The survivors said that they opened the doors of their house to water that came to their necks. They ran to reunite their families and rushed to the rooftops.

They stayed there, sometimes for days. They drank the water around them, as dirty as she was, to stay alive.

On a roof, a woman gave birth. The baby has lived.

Finally, in some cases, a helicopter appeared. He dropped biscuits to eat. And this made an immediate and painful decision: who to save first?

Some families were torn apart when women or children, or wounded, were taken away.

More than two weeks after landing the cyclone, there remains a soggy landscape characterized by disconnection and grief.

Phones ring or barely wink, if at all. The Internet service has been interrupted and is only returning now with the help of emergency responders.

In glimmerings of hope, people spotted the highest points of the flat landscape waving cell phones in the air: a three-story building in Buzi. Highway bridge in the city of Beira, which has 500,000 inhabitants and is now 90% destroyed.

Those who could not find a signal were discouraged by the possibility of finding their missing relatives.

Officials who are in a hurry to have an estimate of the number of missing persons do not even try. Even the death toll, now over 700 in Mozambique, Zimbabwe and Malawi, is described as very preliminary. This may never be known.

The figures proposed by the humanitarian agencies have become blurred. Some 1.8 million people are in urgent need. Nearly 136,000 displaced people in the single most affected country. More than 50,000 houses have been destroyed.

In the port city of Beira, fishing boats arrived one by one on the beach, carrying survivors ashore from Buzi and other places.

The children were grouped together, wet and disoriented, until aid workers chased them from the back of a pickup truck.
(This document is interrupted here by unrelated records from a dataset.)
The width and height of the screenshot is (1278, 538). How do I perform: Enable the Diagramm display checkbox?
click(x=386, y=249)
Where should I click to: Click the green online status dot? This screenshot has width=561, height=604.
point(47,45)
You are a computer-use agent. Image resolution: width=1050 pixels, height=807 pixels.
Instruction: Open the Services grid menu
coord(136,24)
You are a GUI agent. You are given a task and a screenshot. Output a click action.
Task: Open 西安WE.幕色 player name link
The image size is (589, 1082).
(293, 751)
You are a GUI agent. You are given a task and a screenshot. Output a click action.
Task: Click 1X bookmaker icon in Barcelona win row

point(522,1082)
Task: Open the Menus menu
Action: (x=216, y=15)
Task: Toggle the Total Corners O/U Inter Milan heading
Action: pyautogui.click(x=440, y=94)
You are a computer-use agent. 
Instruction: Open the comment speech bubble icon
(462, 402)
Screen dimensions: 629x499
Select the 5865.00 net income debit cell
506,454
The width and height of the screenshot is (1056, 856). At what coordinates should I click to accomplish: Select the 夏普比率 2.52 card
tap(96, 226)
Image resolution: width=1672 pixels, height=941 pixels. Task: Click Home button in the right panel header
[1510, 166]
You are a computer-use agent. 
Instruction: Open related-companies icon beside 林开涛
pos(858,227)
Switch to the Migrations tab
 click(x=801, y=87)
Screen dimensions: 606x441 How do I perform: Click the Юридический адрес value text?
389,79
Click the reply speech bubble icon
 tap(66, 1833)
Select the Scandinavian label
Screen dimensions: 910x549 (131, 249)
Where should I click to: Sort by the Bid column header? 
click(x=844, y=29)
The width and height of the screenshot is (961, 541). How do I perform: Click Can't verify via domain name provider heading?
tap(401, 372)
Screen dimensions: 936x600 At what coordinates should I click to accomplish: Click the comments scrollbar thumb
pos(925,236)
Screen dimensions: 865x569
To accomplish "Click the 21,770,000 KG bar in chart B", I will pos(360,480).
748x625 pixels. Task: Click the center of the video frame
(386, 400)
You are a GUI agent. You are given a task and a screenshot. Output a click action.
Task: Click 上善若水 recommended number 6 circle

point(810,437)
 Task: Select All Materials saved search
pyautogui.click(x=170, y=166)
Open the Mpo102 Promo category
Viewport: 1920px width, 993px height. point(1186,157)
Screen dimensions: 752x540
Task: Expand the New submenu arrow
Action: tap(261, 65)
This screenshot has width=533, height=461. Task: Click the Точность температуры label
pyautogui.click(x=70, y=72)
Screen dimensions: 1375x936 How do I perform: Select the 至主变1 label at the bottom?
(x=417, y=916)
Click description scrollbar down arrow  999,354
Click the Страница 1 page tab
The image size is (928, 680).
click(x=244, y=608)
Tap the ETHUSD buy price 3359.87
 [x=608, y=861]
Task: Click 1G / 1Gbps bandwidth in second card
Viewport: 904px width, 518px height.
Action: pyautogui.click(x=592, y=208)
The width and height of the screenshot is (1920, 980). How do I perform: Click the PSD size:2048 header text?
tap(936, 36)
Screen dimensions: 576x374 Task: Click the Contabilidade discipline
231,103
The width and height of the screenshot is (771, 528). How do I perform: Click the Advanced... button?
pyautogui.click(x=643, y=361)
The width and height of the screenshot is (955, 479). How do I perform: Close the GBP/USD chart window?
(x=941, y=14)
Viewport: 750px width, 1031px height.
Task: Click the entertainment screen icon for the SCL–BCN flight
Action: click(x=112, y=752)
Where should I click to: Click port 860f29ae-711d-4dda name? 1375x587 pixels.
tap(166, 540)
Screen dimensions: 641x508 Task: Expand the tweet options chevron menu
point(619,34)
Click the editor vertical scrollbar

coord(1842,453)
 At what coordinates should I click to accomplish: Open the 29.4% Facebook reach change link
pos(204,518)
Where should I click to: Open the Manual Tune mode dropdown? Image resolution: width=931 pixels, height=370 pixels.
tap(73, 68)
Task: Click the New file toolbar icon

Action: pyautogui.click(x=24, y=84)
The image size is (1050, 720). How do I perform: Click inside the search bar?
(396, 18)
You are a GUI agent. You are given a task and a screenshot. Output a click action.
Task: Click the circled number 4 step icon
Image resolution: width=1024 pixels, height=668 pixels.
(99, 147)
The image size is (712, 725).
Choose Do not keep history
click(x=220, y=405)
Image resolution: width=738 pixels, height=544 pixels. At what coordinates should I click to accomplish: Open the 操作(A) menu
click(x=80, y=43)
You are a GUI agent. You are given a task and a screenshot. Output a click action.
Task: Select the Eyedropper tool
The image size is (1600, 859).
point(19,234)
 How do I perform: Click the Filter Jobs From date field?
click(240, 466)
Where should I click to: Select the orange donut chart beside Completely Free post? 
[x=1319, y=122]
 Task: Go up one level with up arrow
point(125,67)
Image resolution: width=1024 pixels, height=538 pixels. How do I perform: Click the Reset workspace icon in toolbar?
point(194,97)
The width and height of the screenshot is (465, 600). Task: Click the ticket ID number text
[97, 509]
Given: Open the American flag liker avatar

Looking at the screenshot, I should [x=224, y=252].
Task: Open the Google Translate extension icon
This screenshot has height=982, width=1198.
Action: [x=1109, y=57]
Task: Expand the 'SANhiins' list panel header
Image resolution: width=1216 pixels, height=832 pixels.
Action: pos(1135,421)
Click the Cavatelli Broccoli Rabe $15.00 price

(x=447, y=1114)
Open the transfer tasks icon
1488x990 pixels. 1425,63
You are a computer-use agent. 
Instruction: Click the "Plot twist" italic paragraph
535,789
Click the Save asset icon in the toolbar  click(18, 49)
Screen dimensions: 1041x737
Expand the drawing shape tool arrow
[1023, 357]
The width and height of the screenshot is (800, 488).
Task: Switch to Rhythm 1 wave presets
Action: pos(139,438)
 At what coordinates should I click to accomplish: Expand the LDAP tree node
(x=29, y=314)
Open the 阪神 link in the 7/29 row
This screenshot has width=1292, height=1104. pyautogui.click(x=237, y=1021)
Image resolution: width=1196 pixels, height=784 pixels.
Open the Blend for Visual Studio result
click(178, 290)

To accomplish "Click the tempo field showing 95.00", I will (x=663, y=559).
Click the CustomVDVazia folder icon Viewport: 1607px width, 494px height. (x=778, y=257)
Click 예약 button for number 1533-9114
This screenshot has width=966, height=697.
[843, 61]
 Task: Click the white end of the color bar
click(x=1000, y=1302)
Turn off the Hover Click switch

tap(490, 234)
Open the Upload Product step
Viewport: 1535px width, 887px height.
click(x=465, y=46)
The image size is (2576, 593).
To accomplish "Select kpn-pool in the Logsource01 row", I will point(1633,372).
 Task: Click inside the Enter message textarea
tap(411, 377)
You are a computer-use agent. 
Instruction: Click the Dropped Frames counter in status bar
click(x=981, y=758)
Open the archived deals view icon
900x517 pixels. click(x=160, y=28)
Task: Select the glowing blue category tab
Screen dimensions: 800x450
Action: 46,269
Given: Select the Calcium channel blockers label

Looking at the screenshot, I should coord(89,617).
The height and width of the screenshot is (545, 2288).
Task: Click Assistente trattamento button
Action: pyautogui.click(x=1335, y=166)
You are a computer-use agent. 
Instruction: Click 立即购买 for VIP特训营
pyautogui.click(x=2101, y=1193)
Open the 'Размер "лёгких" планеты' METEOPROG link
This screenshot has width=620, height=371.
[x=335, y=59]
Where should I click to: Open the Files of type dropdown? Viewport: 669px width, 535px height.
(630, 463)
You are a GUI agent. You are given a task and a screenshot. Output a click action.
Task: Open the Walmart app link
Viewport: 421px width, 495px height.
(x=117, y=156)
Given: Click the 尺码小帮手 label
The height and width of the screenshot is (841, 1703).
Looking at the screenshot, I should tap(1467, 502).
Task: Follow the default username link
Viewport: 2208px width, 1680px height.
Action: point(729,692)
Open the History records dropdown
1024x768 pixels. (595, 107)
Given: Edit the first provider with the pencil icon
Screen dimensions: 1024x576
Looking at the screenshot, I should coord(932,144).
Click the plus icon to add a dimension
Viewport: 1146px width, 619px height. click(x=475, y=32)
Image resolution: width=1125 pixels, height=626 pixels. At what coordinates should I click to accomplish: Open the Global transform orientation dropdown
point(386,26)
They were destined for one of the many impromptu IDP camps, probably a school.

The living conditions in the camps are often dark, with little drinking water, sanitation or medical supplies. A cholera outbreak has begun and is gaining momentum.

In the midst of chaos, families are always looking for children, parents, spouses, often in vain.

Survivors stood on Beira Beach and watched the fishing boats arrive, looking for a familiar face in the crowd.

Zacarias Mauta was alone. He came from Buzi, where he survived by climbing a tree. Four days later, a helicopter seized him and brought him to Beira, a city he had never seen before.

He wants to reunite with his family, including four children under 6 years old. He hopes that they were also taken to Beira, but he does not know it.

"I wanted to hold my family but I could not," he said about their separation in the storm. "I was also in danger."

Maybe he will find an acquaintance who knows his destiny. Perhaps he will find work in an unknown city to be able to continue searching for him. Maybe the government will help.

The cyclone learned it, he said, "It's no longer safe anywhere."